“Eventually, Does the Whole World Go Away?”

The following is a diary of the first three months of 2020. During that time, the coronavirus pandemic overtook all our attention. I abandoned my nascent climate activism to homeschool my children under quarantine, even as I understood that the two crises—climate change and Covid-19—weren’t in competition. The only action I could maintain was writing down what people in my network said about what they were losing, or stood to lose, from both threats.
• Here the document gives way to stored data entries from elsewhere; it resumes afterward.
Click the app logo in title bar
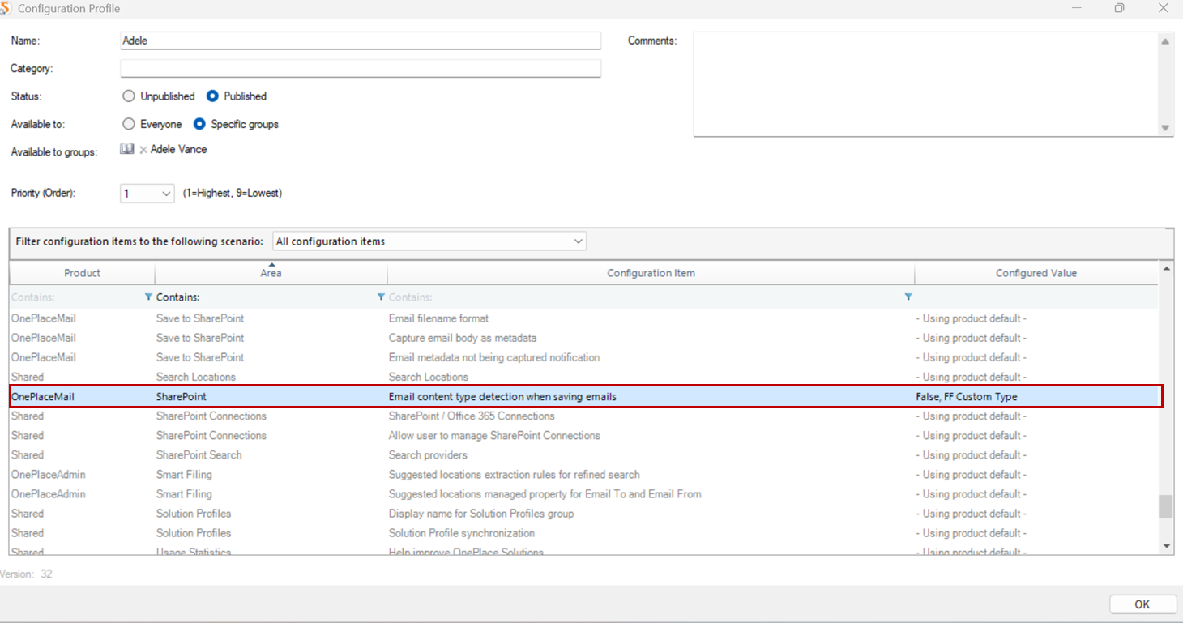 point(7,8)
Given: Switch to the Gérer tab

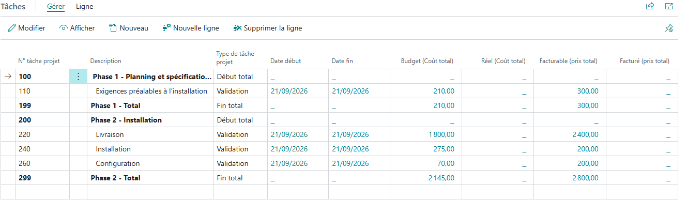Looking at the screenshot, I should click(x=55, y=7).
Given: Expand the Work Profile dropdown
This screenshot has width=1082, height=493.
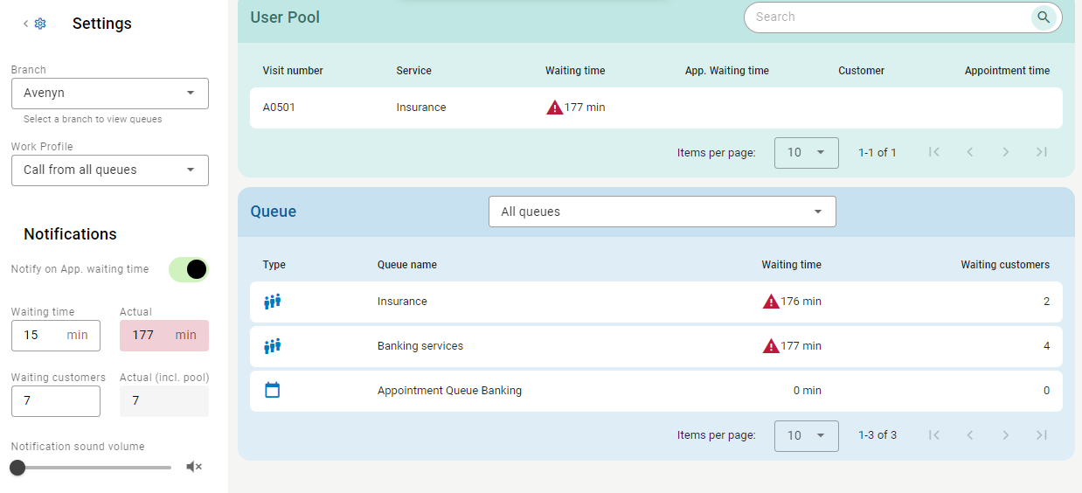Looking at the screenshot, I should (x=110, y=170).
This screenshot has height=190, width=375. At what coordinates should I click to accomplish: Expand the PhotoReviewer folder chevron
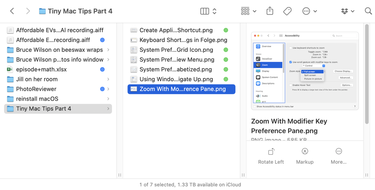pyautogui.click(x=108, y=89)
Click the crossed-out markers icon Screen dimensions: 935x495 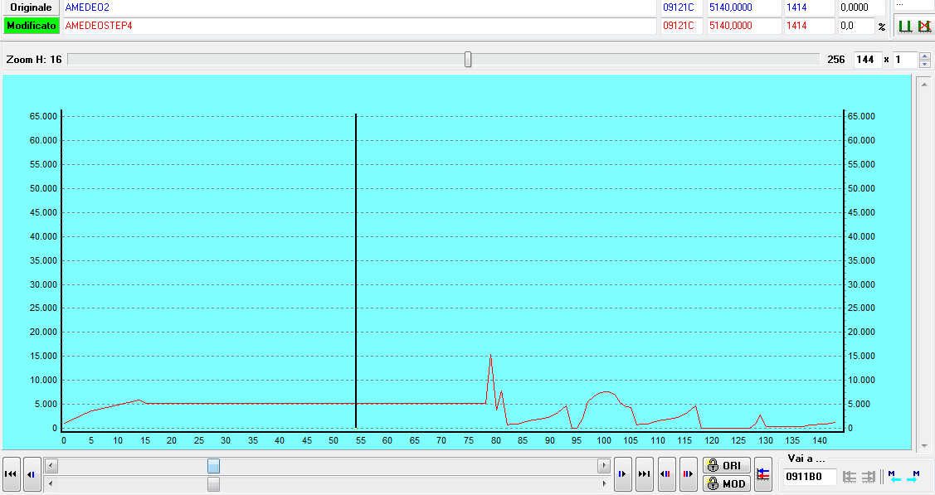pos(924,27)
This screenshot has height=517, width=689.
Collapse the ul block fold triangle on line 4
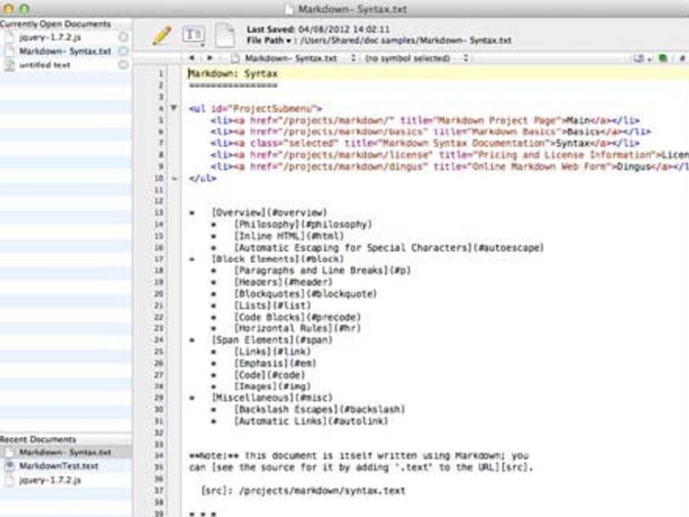pyautogui.click(x=174, y=107)
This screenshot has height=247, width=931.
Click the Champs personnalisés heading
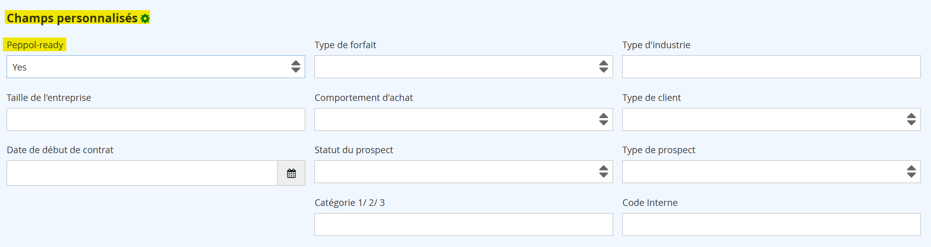coord(72,18)
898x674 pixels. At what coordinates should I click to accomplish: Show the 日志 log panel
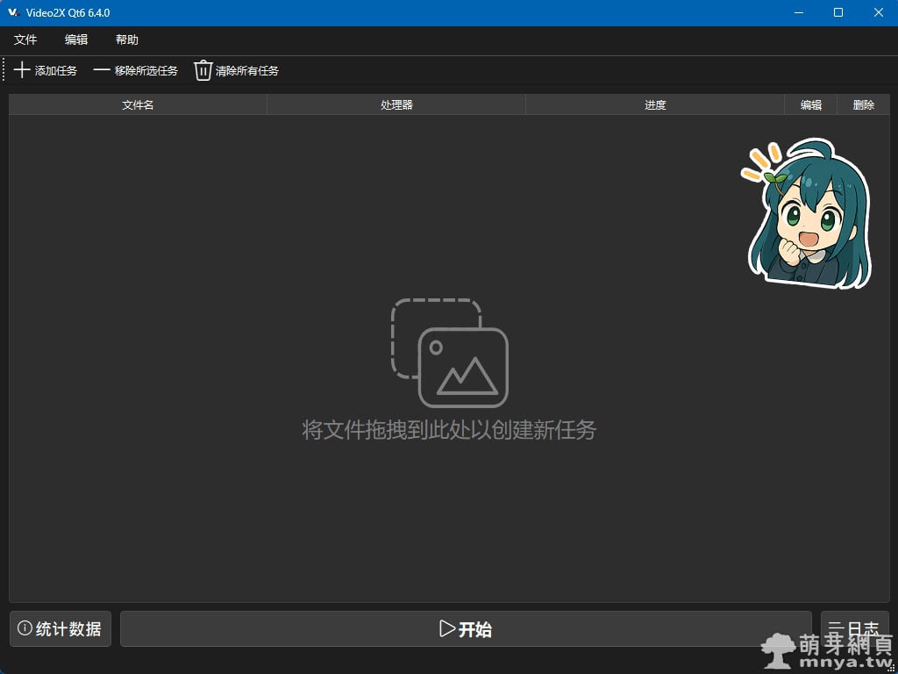(x=854, y=628)
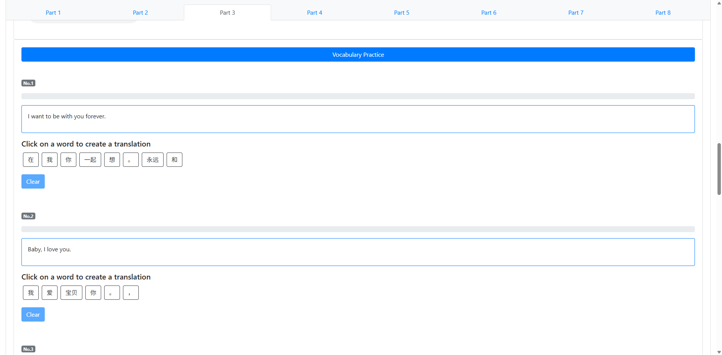This screenshot has height=355, width=722.
Task: Select the Part 4 tab
Action: (x=314, y=12)
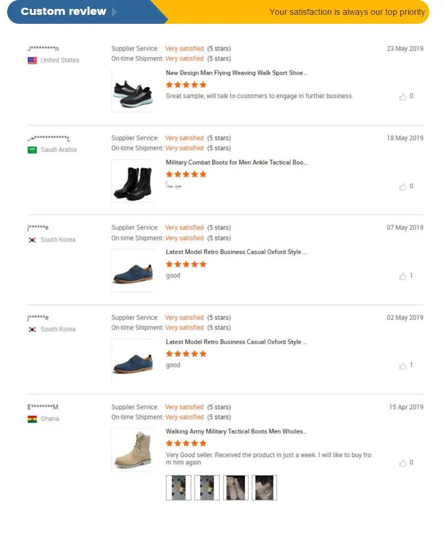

Climate grief and coronavirus grief feel strikingly parallel. The solutions to both problems rely on collective action and political will. In both cases, and for the same insidious reasons, the poor suffer more. In the United States, our efforts on both fronts were disabled by a reigning power that denied science and valued individual liberty over the common good. In New York City, where I live, at “the epicenter” of America’s outbreak, the virus disproportionately attacked Black and brown low-income communities already plagued by environmental health hazards. The zip codes, like mine, with the worst air pollution have also had the highest coronavirus case counts and fatalities. Many of the voices that make up this chorus come from these communities and must be foregrounded in the climate conversation that has traditionally marginalized us. It was my ambition, in gathering our voices, to suggest that the world is as interconnected as it is unjust.

1.1.2020

“Happy New Year from Stone Town, Zanzibar,” said Centime, “a place of ghosts, if any exists.” Rereading the canon of Black studies, she realized that, when taking field notes, the main question should be this: “How do you live with displacement?”

1.5.2020

“I farewelled my beautiful garden a few weeks ago. I’ve hung on and hung on but there just isn’t the water. Farewell herb tea garden, veggies, wildflowers and carefully curated collection. All those dreams …” mourned Pen, in Queensland.

1.10.2020

A week after Trever said the sea was creeping toward the door of the house in Punaluu, Oahu, where he’d learned to fish as a boy, his family decided to sell the house, because the road of the shoreline the house sat upon collapsed into the ocean.

1.11.2020

“The weather we’re getting today in NYC is a reflection of how we treat the world: Trash,” said Yahdon, from Brooklyn, where it reached sixty-six degrees during the second week of January.

1.15.2020

Over chile rellenos at Posada Tepozteco, Tim complained of the air quality in Mexico City, where he lives. “The weather has become a bell jar,” he put it.

1.18.2020

“It’s about leaving something that will outlast us, after the people in the archive are gone, after the archivist is gone, after the world changes,” said Laura, who spent four years archiving Radio Haiti after surviving the earthquake, and is drawn, these days, to reading post-apocalyptic literature.